LG on Sunday became the latest legacy handset maker to exit “the incredibly competitive mobile phone sector” as it struggles in a market dominated by Apple, Samsung and growing Chinese handset makers.
The South Korean company said it will close its mobile business unit by the end of July. Instead of smartphones, it will focus on smart home products — an area where it’s one of the biggest providers — as well as electric vehicle components, robotics, artificial intelligence, business-to-business products and other connected devices.

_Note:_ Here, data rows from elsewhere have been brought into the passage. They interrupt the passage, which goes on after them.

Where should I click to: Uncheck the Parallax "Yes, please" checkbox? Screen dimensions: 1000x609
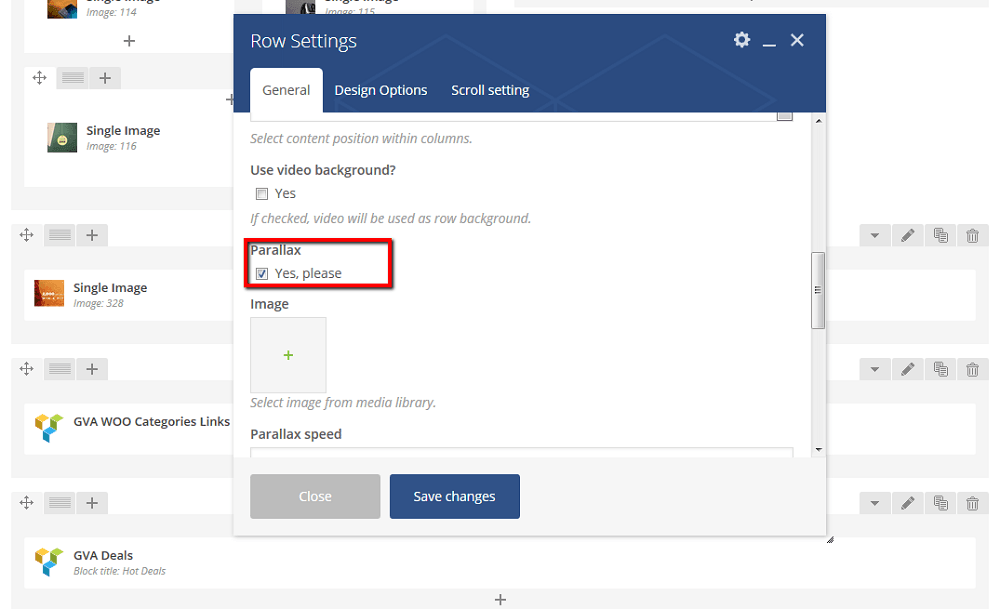pyautogui.click(x=261, y=274)
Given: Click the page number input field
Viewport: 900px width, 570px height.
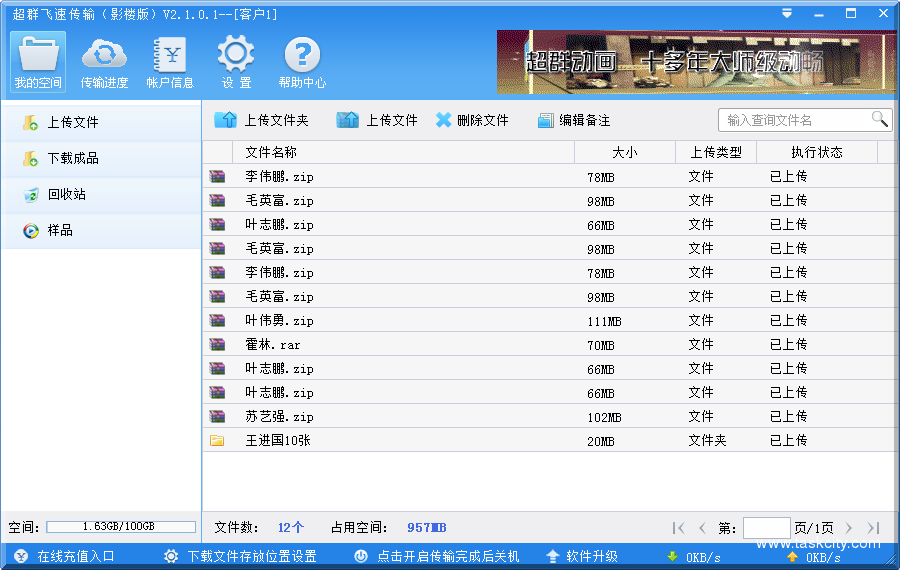Looking at the screenshot, I should tap(766, 527).
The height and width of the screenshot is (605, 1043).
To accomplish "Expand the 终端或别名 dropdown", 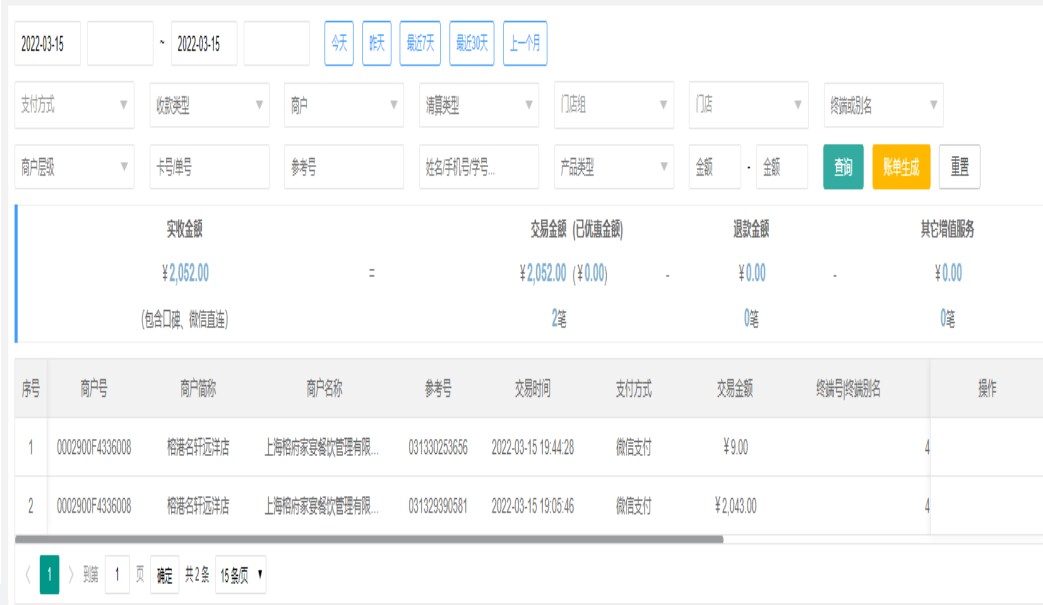I will pyautogui.click(x=883, y=105).
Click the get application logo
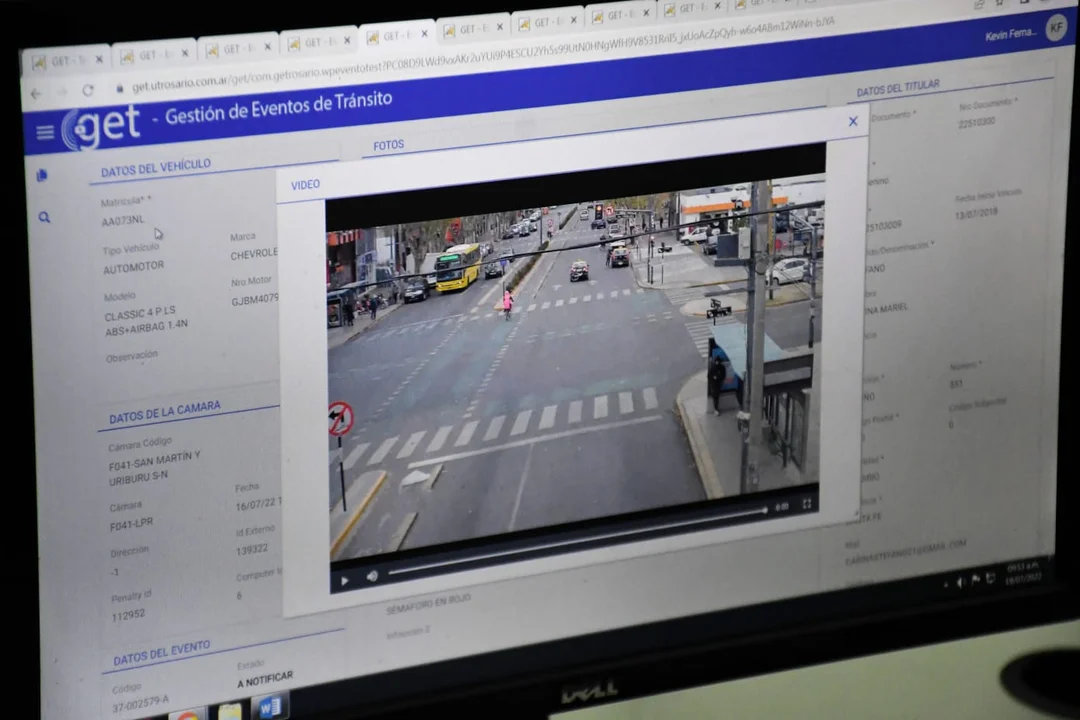The height and width of the screenshot is (720, 1080). point(100,128)
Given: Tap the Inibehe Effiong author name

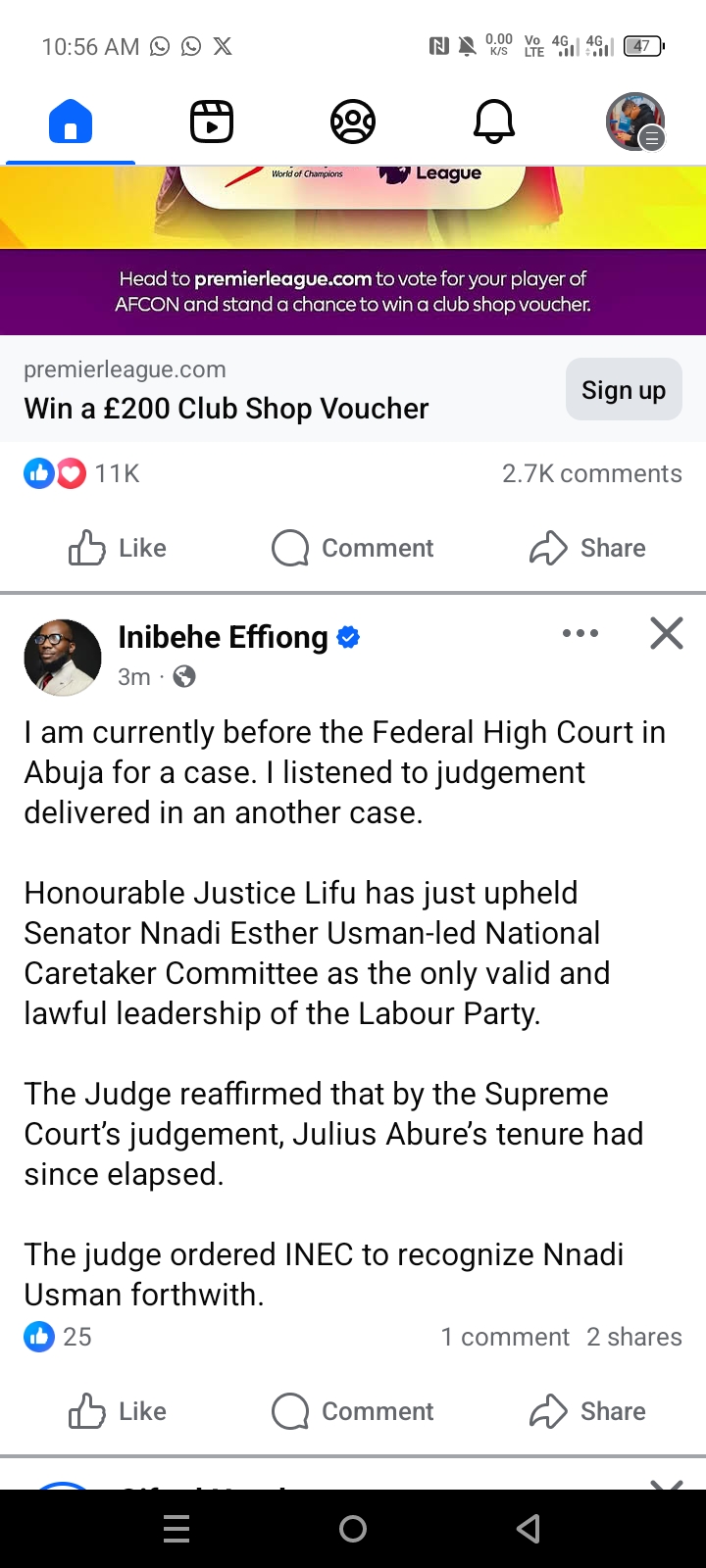Looking at the screenshot, I should (x=224, y=637).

LG’s decision to wind down its phone business reflects the struggles faced by many companies in the market. Apple and Samsung have long been the only companies that make significant amounts of money from smartphones, and even they have struggled at times. Consumers are holding onto their phones longer than before, and they’re increasingly seeking out less expensive models, like Samsung’s Galaxy A lineup instead of its Galaxy S flagship devices.
Other legacy phone brands like BlackBerry and Nokia have faced their own struggles, with neither company existing in its original form. HMD sells phones under Nokia branding, while TCL sold BlackBerry-branded phones before ending that partnership last year. Nokia and BlackBerry, the leaders in the flip phone world, failed to transition quickly to touch-screen smartphones, which doomed their chances in the mobile market. LG, too, struggled in the move to smartphones. While consumers have generally liked its devices, it didn’t have near the marketing might of Samsung or the cult following of Apple.

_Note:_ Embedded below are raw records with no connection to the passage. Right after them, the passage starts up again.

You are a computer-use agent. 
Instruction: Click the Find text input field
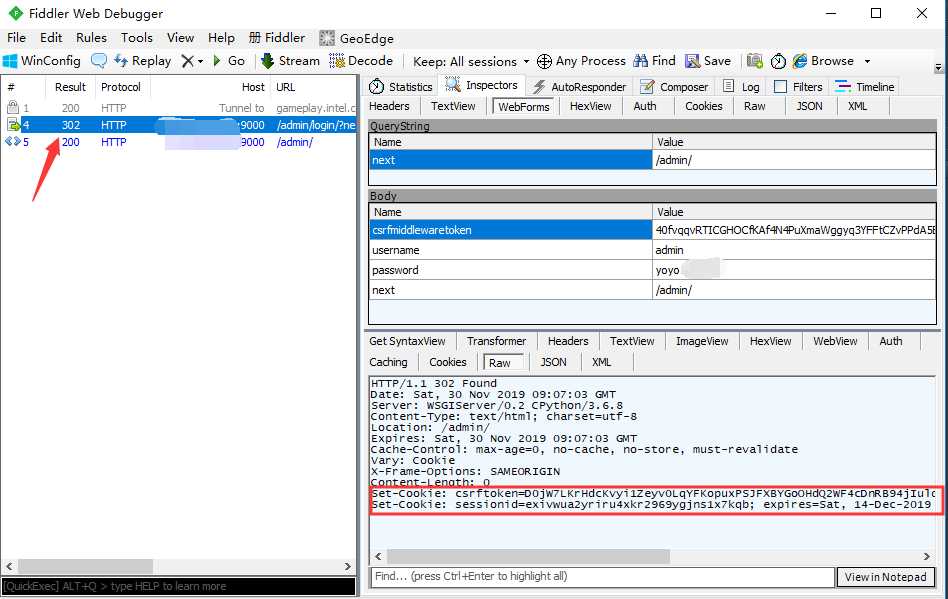click(600, 577)
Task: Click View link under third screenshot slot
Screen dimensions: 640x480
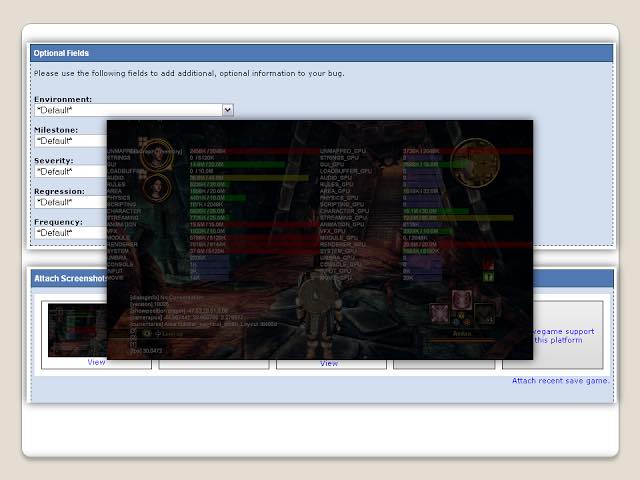Action: [329, 364]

In 2007, the year the first iPhone went on sale, LG was the fifth biggest phone vendor after Nokia, Motorola, Samsung and Sony Ericsson — all companies, except Samsung, that today are small players in the smartphone market. In the fourth quarter of 2020, LG didn’t even rank in the top five when it came to the world’s biggest smartphone vendors. Even Huawei, which is facing US sanctions and can’t get the components it needs to build its phones, cracked the top rankings in fifth place. Apple, Samsung, Xiaomi and Oppo filled the top four spots.

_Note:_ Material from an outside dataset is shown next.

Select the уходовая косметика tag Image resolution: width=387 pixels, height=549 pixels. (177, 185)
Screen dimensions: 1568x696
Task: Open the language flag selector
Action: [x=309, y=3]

Over the past decade, it’s become harder to get consumer attention in mobile. LG has experimented with innovative designs over the past couple of years in an effort to attract buyers. Its LG Wing features two screens, one of which swivels on top of the other. And in January at virtual CES, it teased what it hoped would be the world’s first rollable phone. The device has a display that extends upward to create a larger, more tablet-like screen. As CNET’s Roger Cheng noted, “presumably, the bottom of the phone, when it’s in landscape mode, has a mechanism that furls and unfurls the display, similar to how its rollable OLED televisions work — but on a smaller scale.”
But with the death of LG’s mobile business comes the end of the would-be rollable phone.
“LG Rollable is no longer a part of our product strategy going forward,” LG spokesman Ken Hong told CNET.
LG said it will continue to sell current phone inventory, and it will provide service, support and software updates for customers of existing mobile devices for “a period of time, which will vary by region.” The company’s US business didn’t immediately respond to a request for information about how long it will support US-based customers.
LG likely will lay off some employees, though many probably will move to other parts of LG’s business. It has employees across the globe and manufactures its phones in China, Brazil and Vietnam. The company is looking at repurpose its manufacturing facilities to build other products like TVs, Hong said, but closure is also a possibility.
“Moving forward, LG will continue to leverage its mobile expertise and develop mobility-related technologies such as 6G to help further strengthen competitiveness in other business areas,” the company said in a statement. “Core technologies developed during the two decades of LG’s mobile business operations will also be retained and applied to existing and future products.”